Its probably less, but for our discussions, this is pretty accurate.

MK

James-man

I agree that, cumulatively, you should have something in terms of measurable gains. Fan alone, doesn't sound like that much, but the package deal should add up to at least a little something.

I think that either some over-isolation of variables has occurred or gains have erroneously been attributed to only one of several pieces.

mark kibort

exactly. nothing you could write home about. we could tune the dyno with the things we DO know about the fan, belt, and air pump. have you ever spun the air pump? its got a very low flow rate and friction load. the belts and bearings have some drag, with effect on hp going up with rpm proportionally. measure the torque of the fan and pump together, and the twisting force that you could generate with your hand stays relatively constant and HP required will go up with speed proportionally. whats the hp of a few oz/in x 6000rpm?? negligible.

the main reason to pull all this stuff is for weight if you are talking race car.

you cant measure the gains that would be made by the removal of all this stuff, due to the fact that the forces generated by the driven fan are so small, even at high engine rpms. inertia of the pump, the fan blades and the fan pulley are so small that they are insignicant as well. simple physics here, aside from the forces on the fan blade, for which ive shown the slightly more complicated equations to figure out ball park forces and power required. net net of it all is in the 1-2hp range at best.

Here is a reality check for you. ever cut your lawn with a power lawn mower? i used to have a 1.5hp briggs and stratten engine.. imagine attaching it to the fan blades of a 928. (and the smog pump via a belt) it would produce so much more air flow and thrust than our system, it wouldnt even be comparible!

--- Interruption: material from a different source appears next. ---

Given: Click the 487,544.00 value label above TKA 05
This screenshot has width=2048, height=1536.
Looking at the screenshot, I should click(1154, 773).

have you seen those motors driving the fans shown on this thread? they are only 15amps . the motors are little 200watt motors .13hp net . they move a ton of air. Imagine what 1hp net would do!!!! certainly not 5 or even 10hp!!

MK

mark kibort

Actually, the fan is the biggest factor. the smog pump and pulley friction is fairly fixed and minimal. again, picture a lawnmower attached to the fan set up driving the fan, smog pump via the belt. it would blow more air than you could imagine!

mk

69gaugeman

Big Dave,

I want to do this to mine as well. Maybe we could have a fan replacement party at my place.I have a hoist to make things easier.

Imo000

Well, maybe the total gain that the aftermarket claims is, overall area gained under the HP curve. Perhaps possible thats where the 5-10hp gain is calculated from?

On mine the bearings were shot and that was the main reason for the switch. 6 months later I build a supercharger system so at that point it would have been necesarry to switch for an electric fan anyways. The airpump had to be removed to make room for the supercharger head unit.

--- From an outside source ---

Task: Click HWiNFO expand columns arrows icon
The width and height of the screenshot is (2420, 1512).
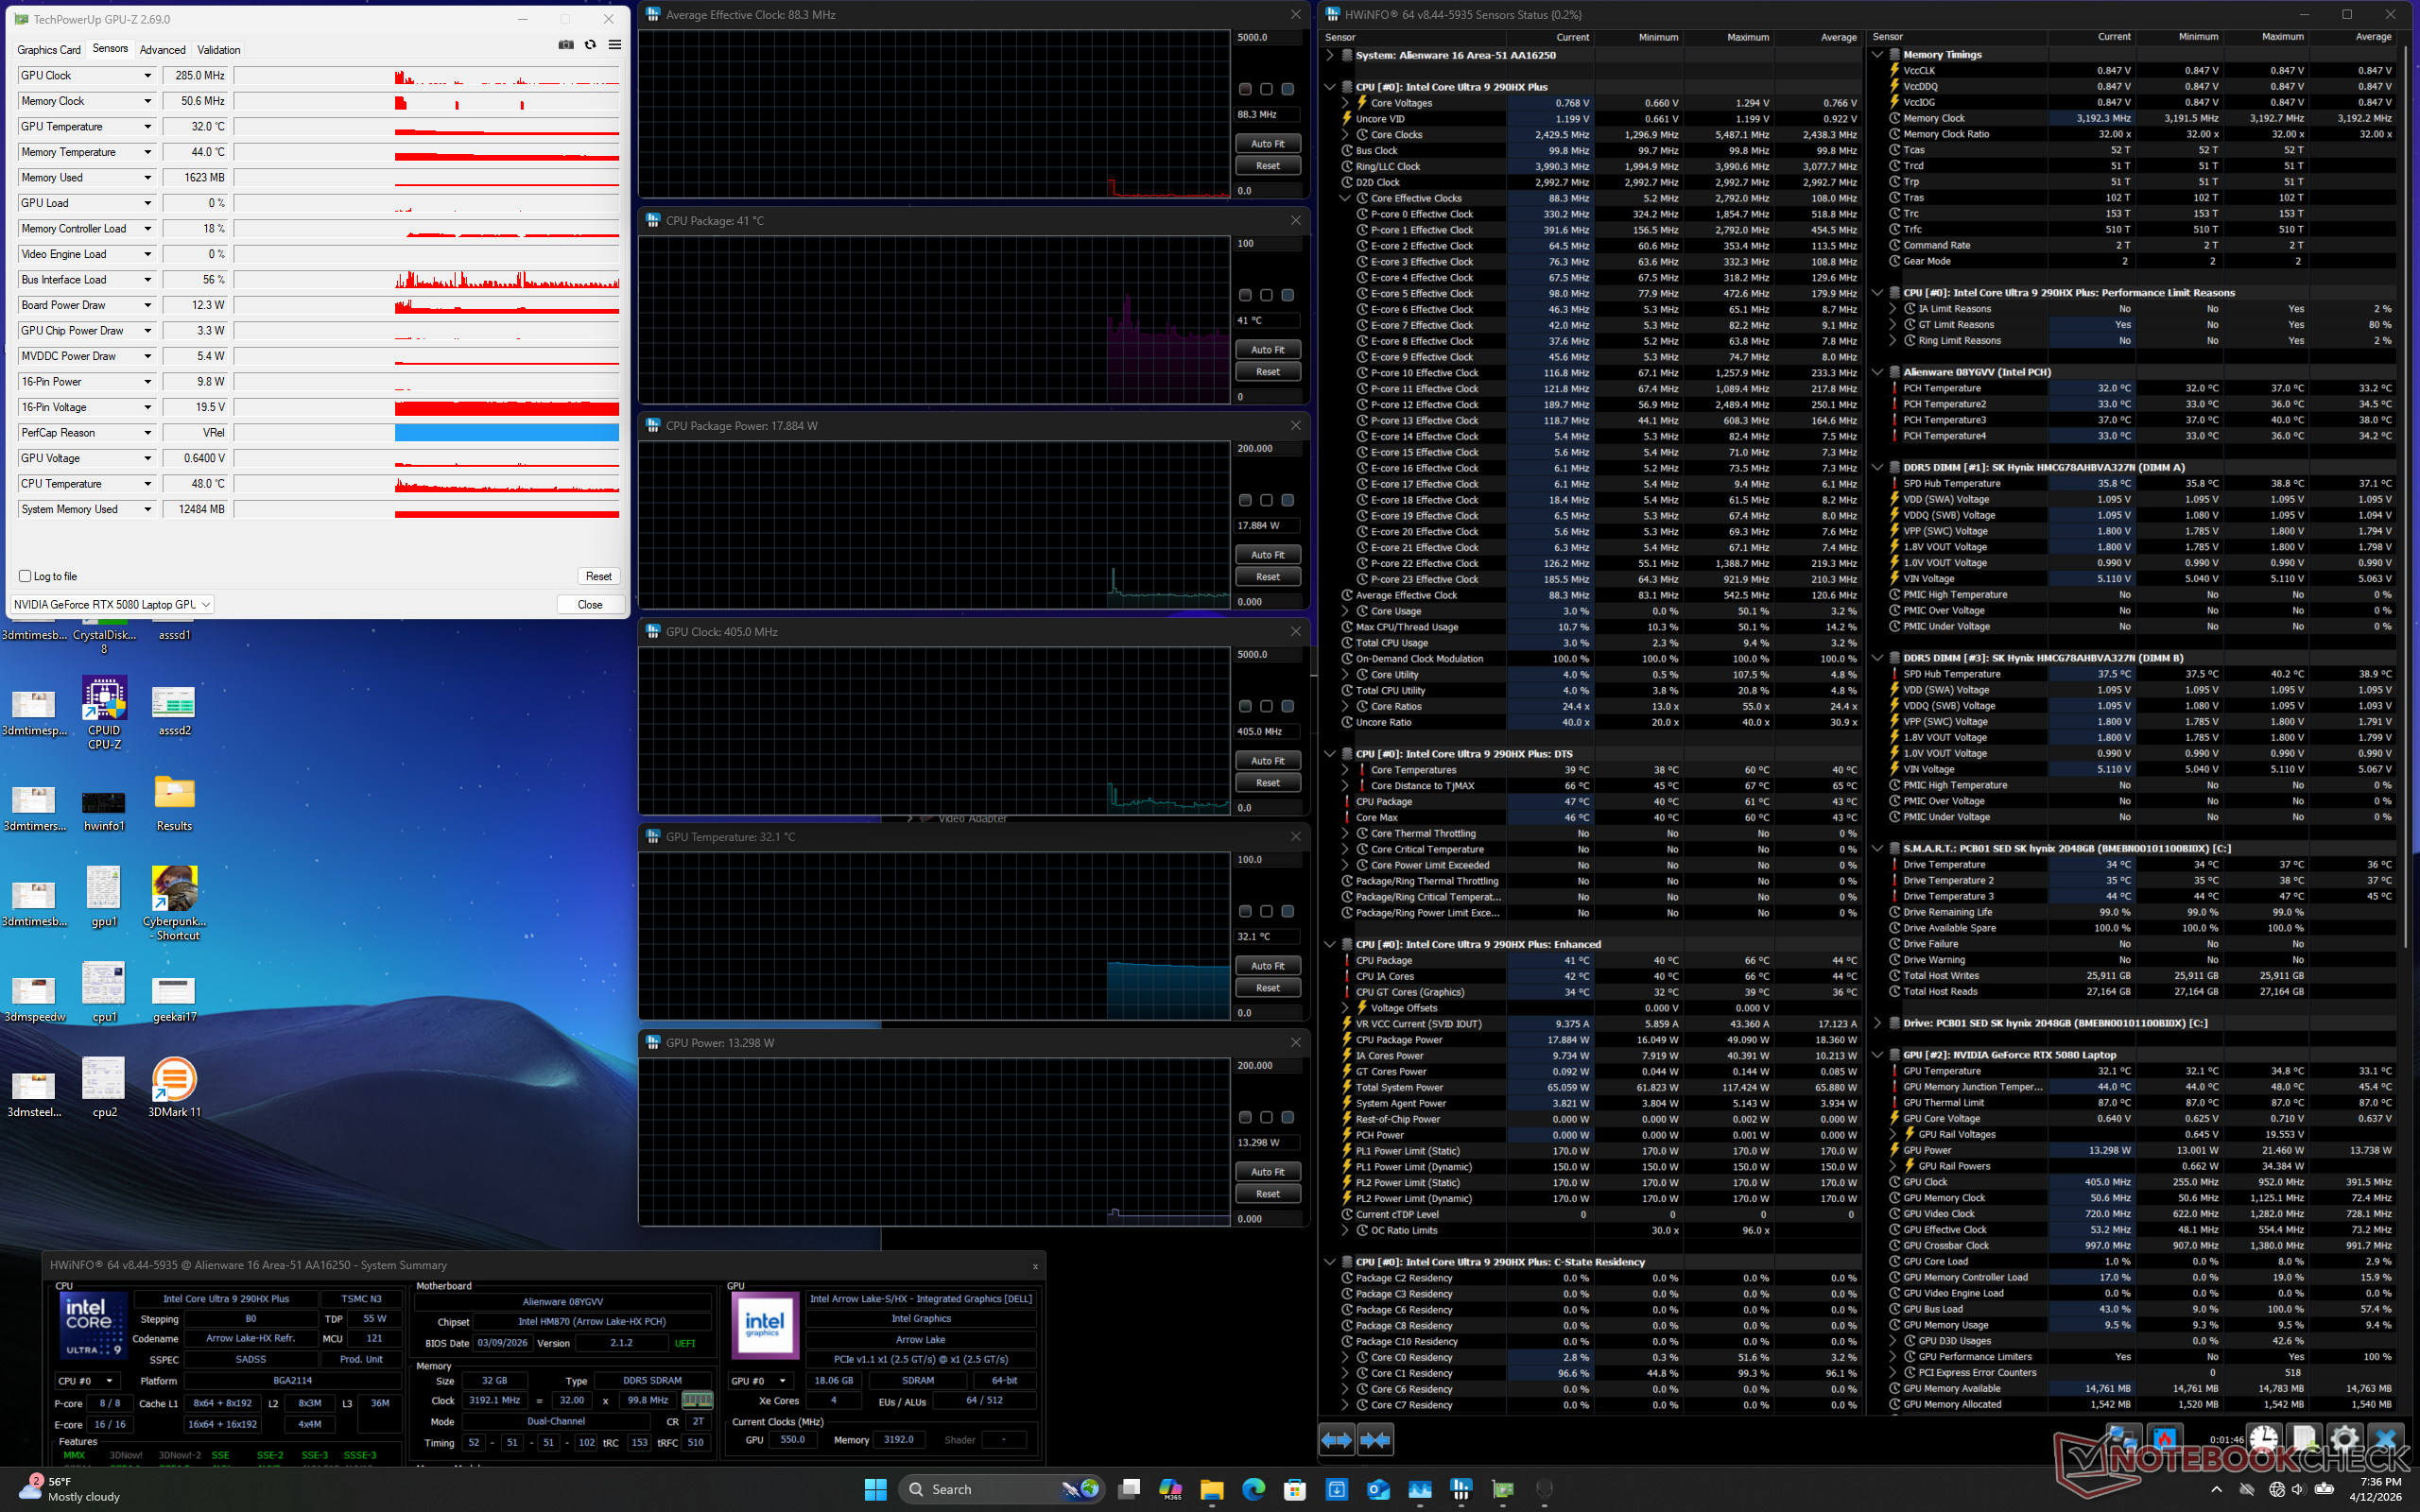Action: click(1337, 1440)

With the original fan, the engine had a " large displacement" sound. If was the fan making all the moise. After the switch I can hear the individual injectrors slightly ticking away. With the electric fan its much easier to listen to the engine tp make sure everything sounds right.

James-man

OK, don't know about the rest of you folks, but I am convinced that you should have some other driving factor to do this swap. You should have some reason other than potential HP gains. It is too much work and too much money to get a 1 or maybe 2-sh HP gain.

You may have saved me several hours of work that may have been otherwise been someday wasted.

Imo000

Here's a driving factor....... the electric fan is great at the drag strip. All I have to do is jump the thermo switch after each run to quicly cool down the engine!

I strongly suggest that if your original fan is in good working order, keep it. If the clutch needs filling of the bearings are worn, perhaps a switch to an electric fan would be a good idea.